▶ _Extrait du document_
########################################

Le « SARBANES-OXLEY ACT » a été voté en juillet 2002 par le Congrès Américain, à la suite des scandales relatifs aux affaires ENRON et WORLDCOM.

Cette loi a notamment pour objectif de rétablir la confiance des opérateurs dans la fiabilité des informations communiquées par les entreprises cotées, par le biais d’un renforcement du contrôle interne sur les informations émanant de celles-ci.

Elle s’applique, de façon obligatoire, à toutes les entreprises, Américaines ou étrangères, cotées aux Etats-Unis et, par extension, aux filiales Européennes des groupes américains et aux entreprises qui travaillent ou exportent aux Etats-Unis.

Surtout, de nombreuses entreprises Françaises envisagent la mise en place de solutions informatiques, reposant sur la mise en œuvre de cette loi.

Il s’agit, notamment, de permettre de dénoncer tout comportement contraire à la loi ou aux règles fixées par l’entreprise.

Or, le cadre juridique applicable en France est susceptible de présenter certaines difficultés au regard des exigences posées par cette législation.

1. La mise en place de lignes éthiques

Dans le cadre d’une recherche d’informations à tous les niveaux de l’entreprise, destinée à améliorer le contrôle interne de celle-ci, plusieurs projets visant à mettre en place des dispositifs d’alerte professionnelle ont récemment été soumis à la CNIL.

Les outils proposés prévoient des aides à la recherche d’informations internes.

Ces systèmes, inspirés d’une lecture extensive du SARBANES-OXLEY ACT qui visait les seuls cadres financiers, sont imaginés pour permettre à tout salarié ayant connaissance d’une infraction aux lois et règlements ou même aux règles internes de l’entreprise, de signaler ces pratiques ou comportements à leur responsable, par téléphone, courrier électronique ou postal ou par télécopie.

Or, l’enregistrement de telles données constitue un traitement de données personnelles au sens de la loi Informatique et Libertés. Dès lors, les garanties prévues par cette loi au profit des personnes concernées doivent être respectées. Parmi celles-ci figurent, notamment, le droit de recevoir les informations relatives à ce traitement, le droit d’avoir accès aux données collectées et le cas échéant de les rectifier. La possibilité doit en outre être offerte aux personnes concernées de s’opposer, pour des motifs légitimes, à une telle collecte, à moins que celle-ci ne soit la conséquence d’une obligation légale. La qualité de salarié n’exclut pas l’application de ces règles.

Cet enregistrement de données est indépendant des déclarations effectuées par l’entreprise pour le fichier relatif à la gestion de la paie ou du personnel.

########################################

▶ _Données enregistrées_
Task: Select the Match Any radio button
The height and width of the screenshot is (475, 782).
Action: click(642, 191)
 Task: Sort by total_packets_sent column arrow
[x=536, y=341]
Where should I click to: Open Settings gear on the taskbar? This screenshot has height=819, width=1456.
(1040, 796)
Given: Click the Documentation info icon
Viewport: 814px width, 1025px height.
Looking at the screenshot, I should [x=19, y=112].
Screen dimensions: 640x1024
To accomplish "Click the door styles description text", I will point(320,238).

########################################

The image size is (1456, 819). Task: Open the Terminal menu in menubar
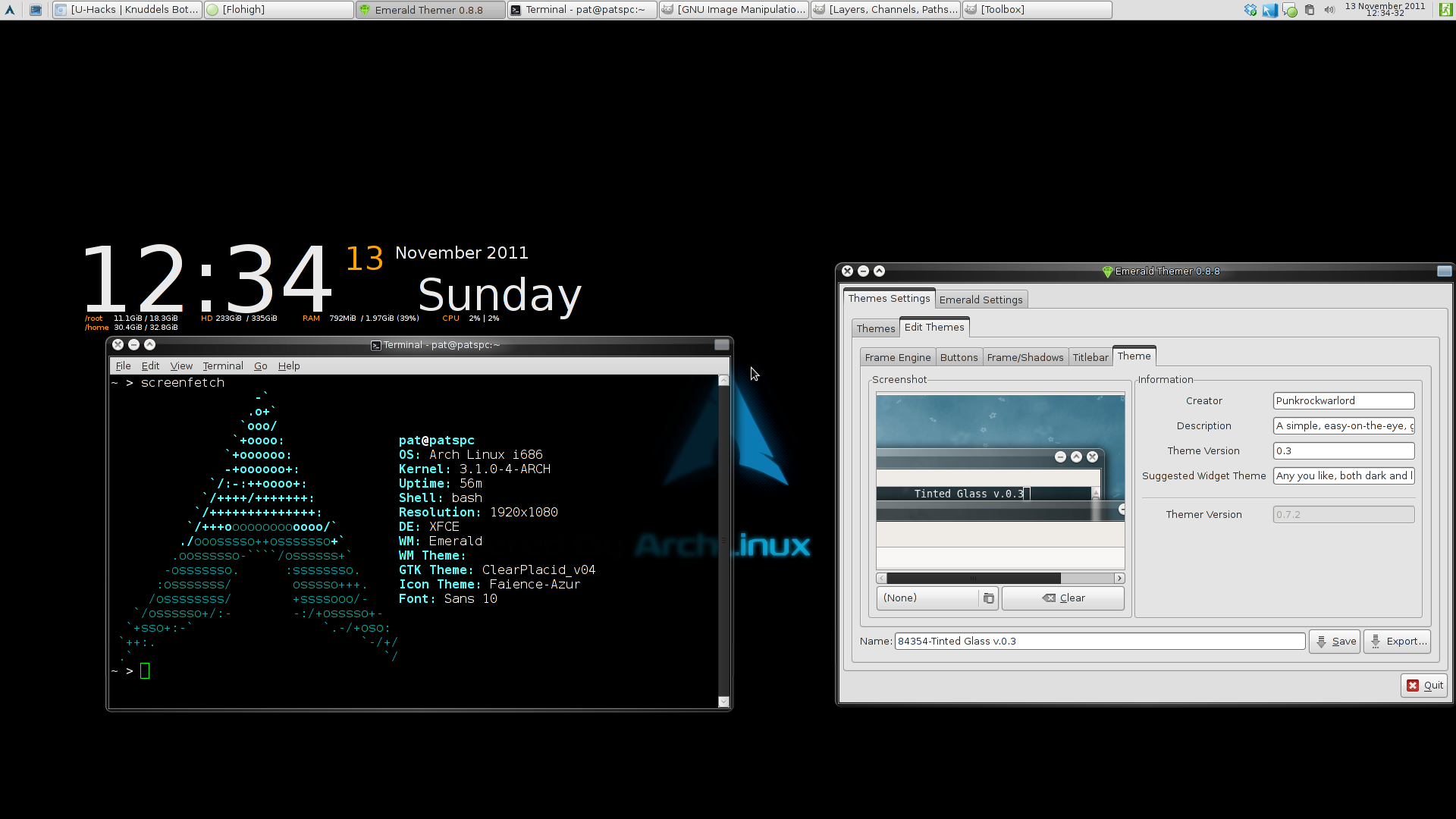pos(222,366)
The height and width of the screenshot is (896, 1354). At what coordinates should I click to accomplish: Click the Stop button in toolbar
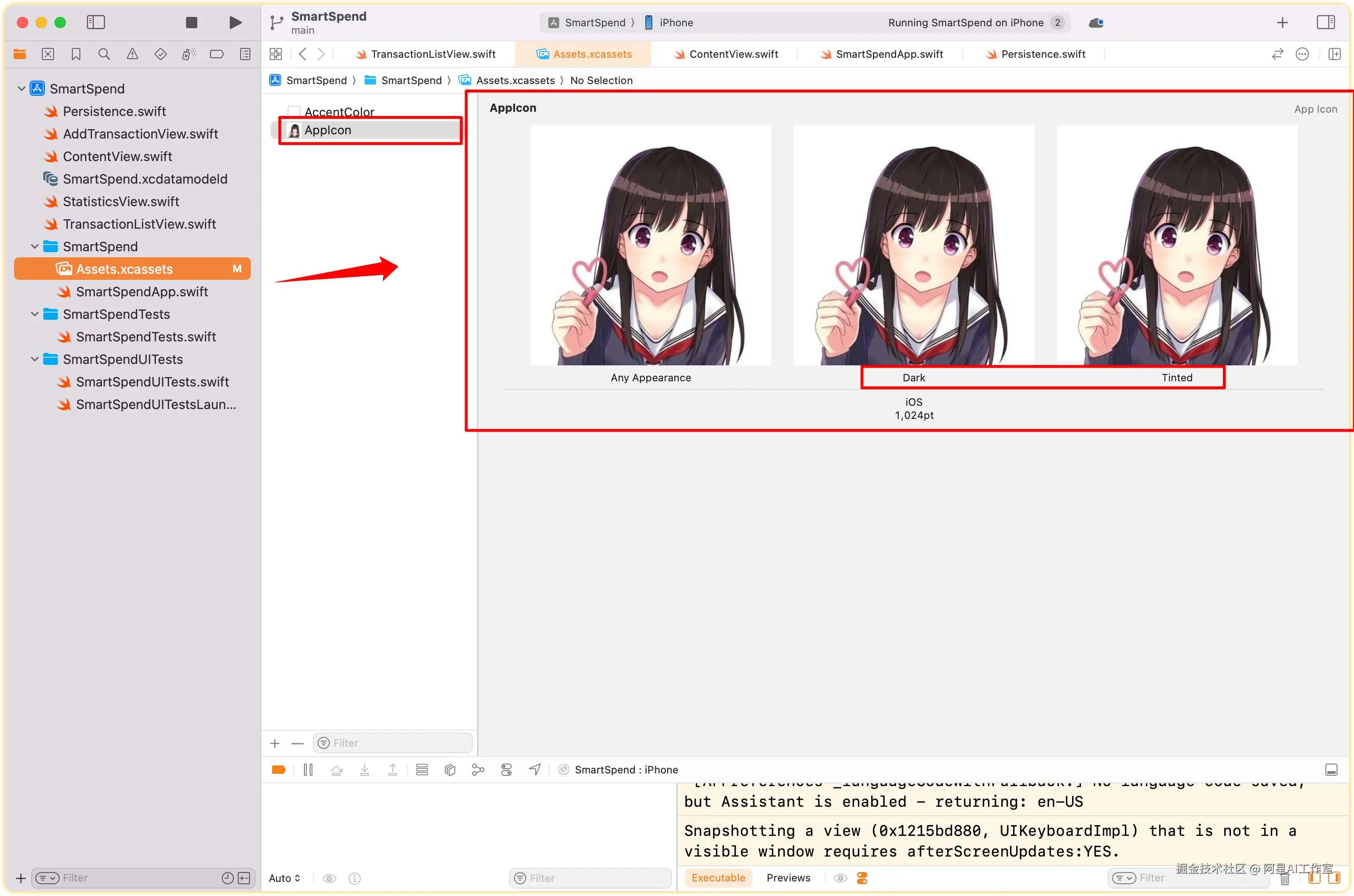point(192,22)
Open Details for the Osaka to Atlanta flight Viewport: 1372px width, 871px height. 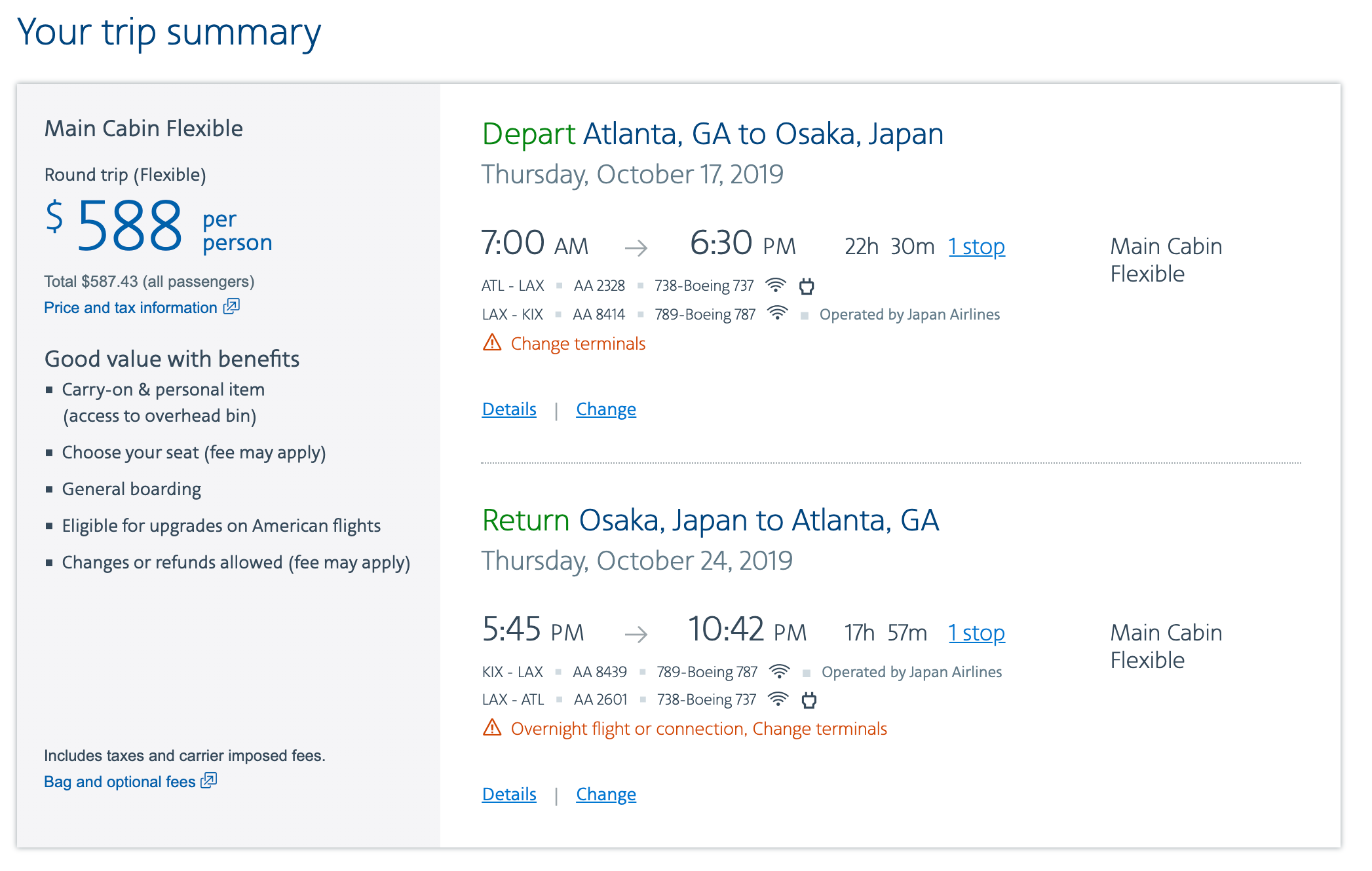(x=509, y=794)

########################################

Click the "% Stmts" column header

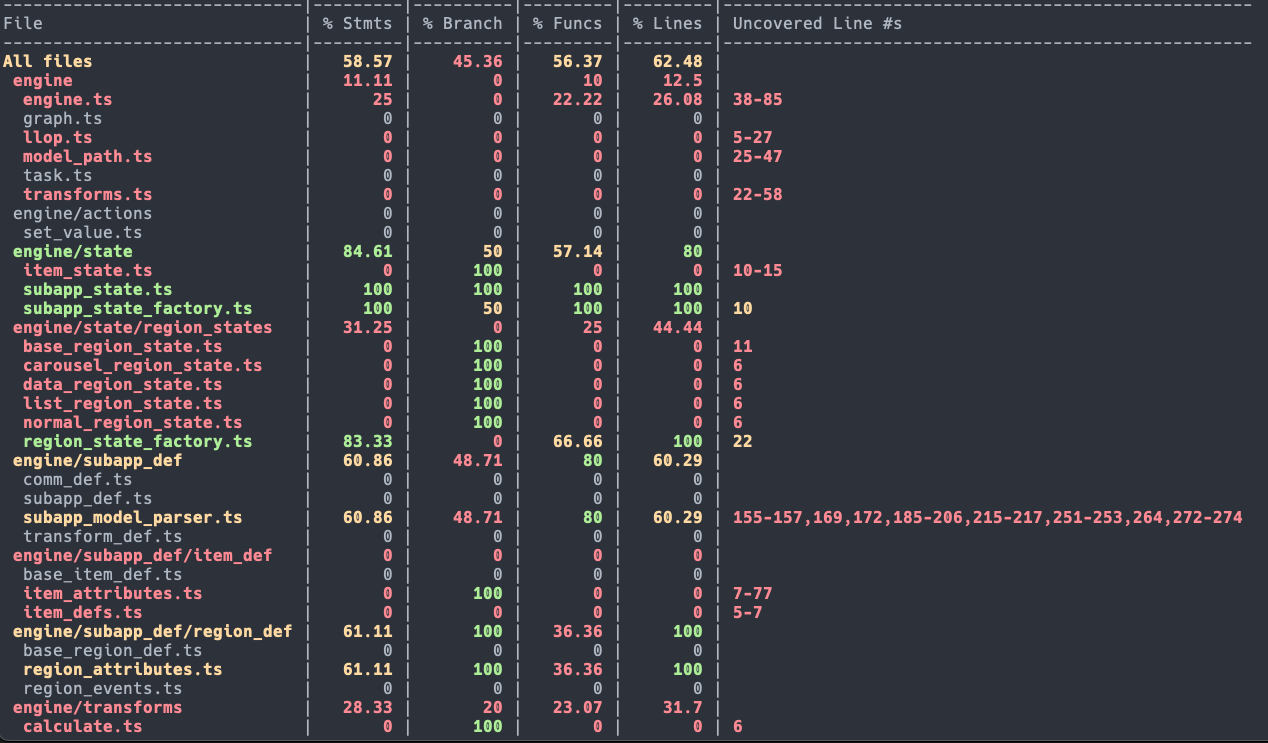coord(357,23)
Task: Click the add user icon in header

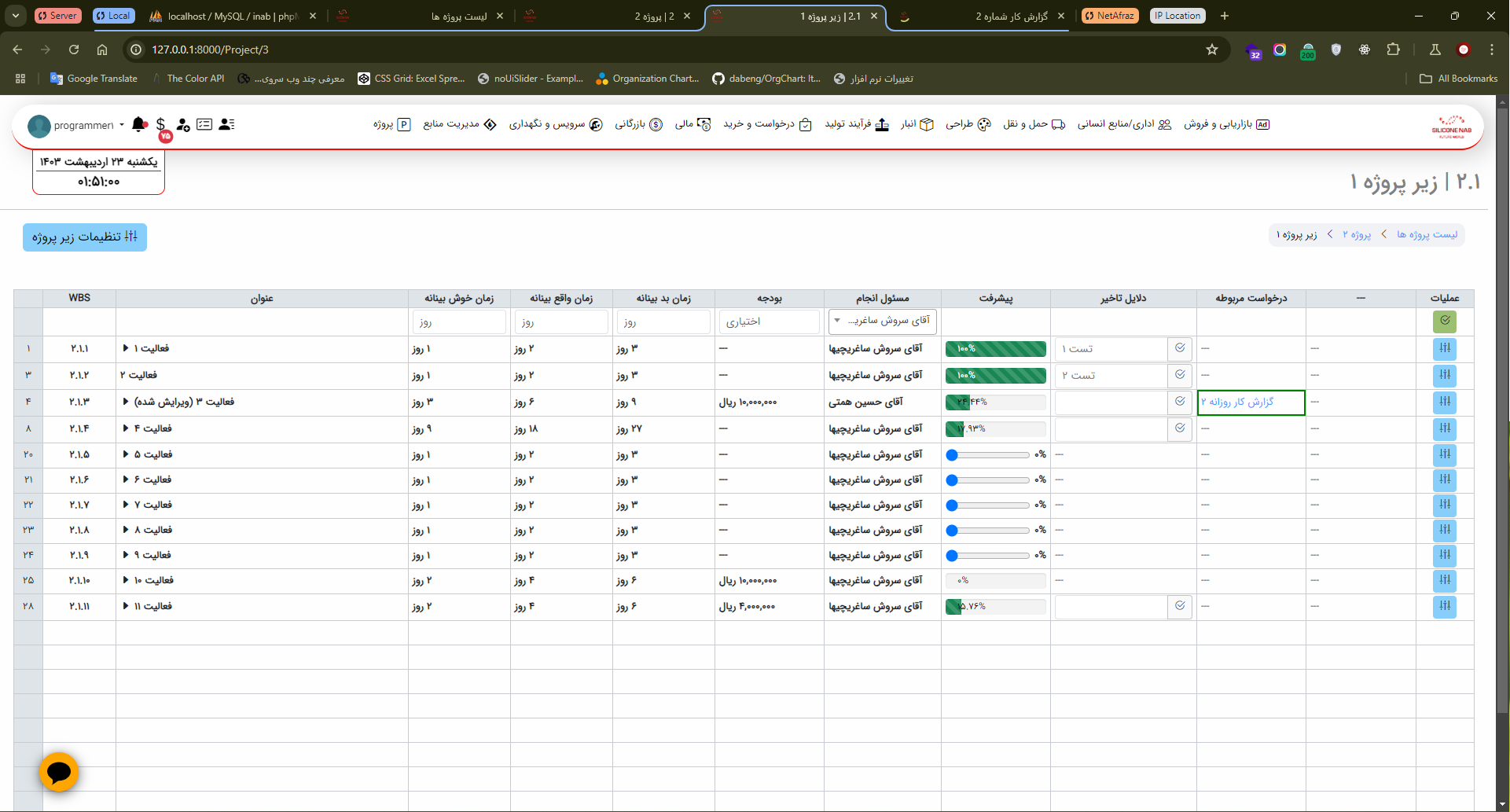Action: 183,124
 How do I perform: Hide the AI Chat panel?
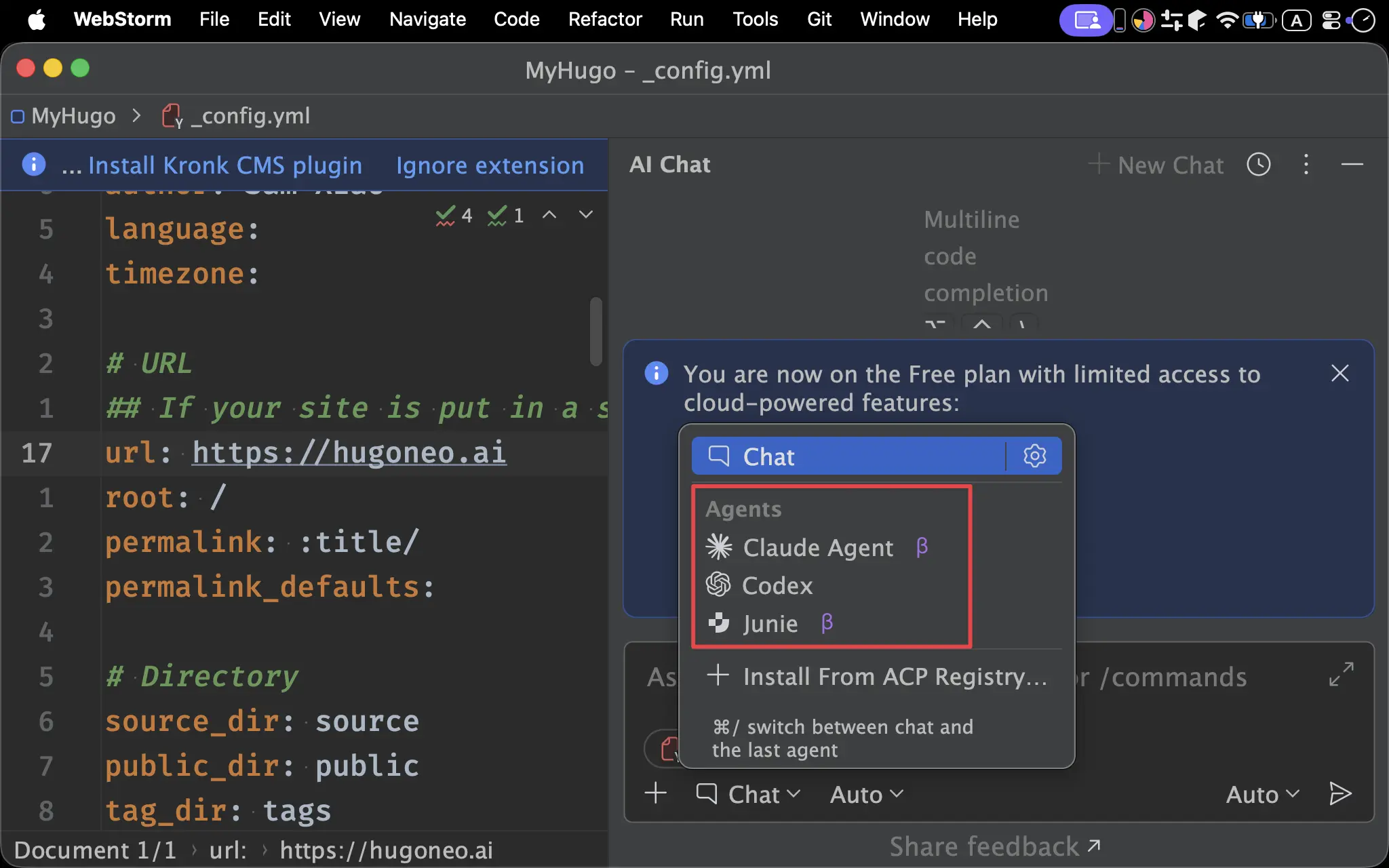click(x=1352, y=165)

########################################

▶ _Exercice écrit 1_
Répondez aux questions suivantes à partir de l'extrait sur la loi Sarbanes-Oxley.
(a) En quel mois et quelle année le Congrès américain a-t-il voté cette loi ?
(b) À quelle autorité plusieurs projets de dispositifs d'alerte professionnelle ont-ils récemment été soumis ?
(c) Par quels moyens un salarié peut-il signaler les pratiques ou comportements à son responsable ?
▶ _Exercice écrit 2_
Reproduisez à l'identique le passage de l'extrait sur la loi Sarbanes-Oxley qui débute aux mots « Elle s’applique, de » et s'arrête après les mots « de cette loi. ».

▶ _Réponse complète 1_
(a) En juillet 2002.
(b) À la CNIL.
(c) Par téléphone, par courrier électronique ou postal, ou par télécopie.

▶ _Réponse complète 2_
Elle s’applique, de façon obligatoire, à toutes les entreprises, Américaines ou étrangères, cotées aux Etats-Unis et, par extension, aux filiales Européennes des groupes américains et aux entreprises qui travaillent ou exportent aux Etats-Unis.

Surtout, de nombreuses entreprises Françaises envisagent la mise en place de solutions informatiques, reposant sur la mise en œuvre de cette loi.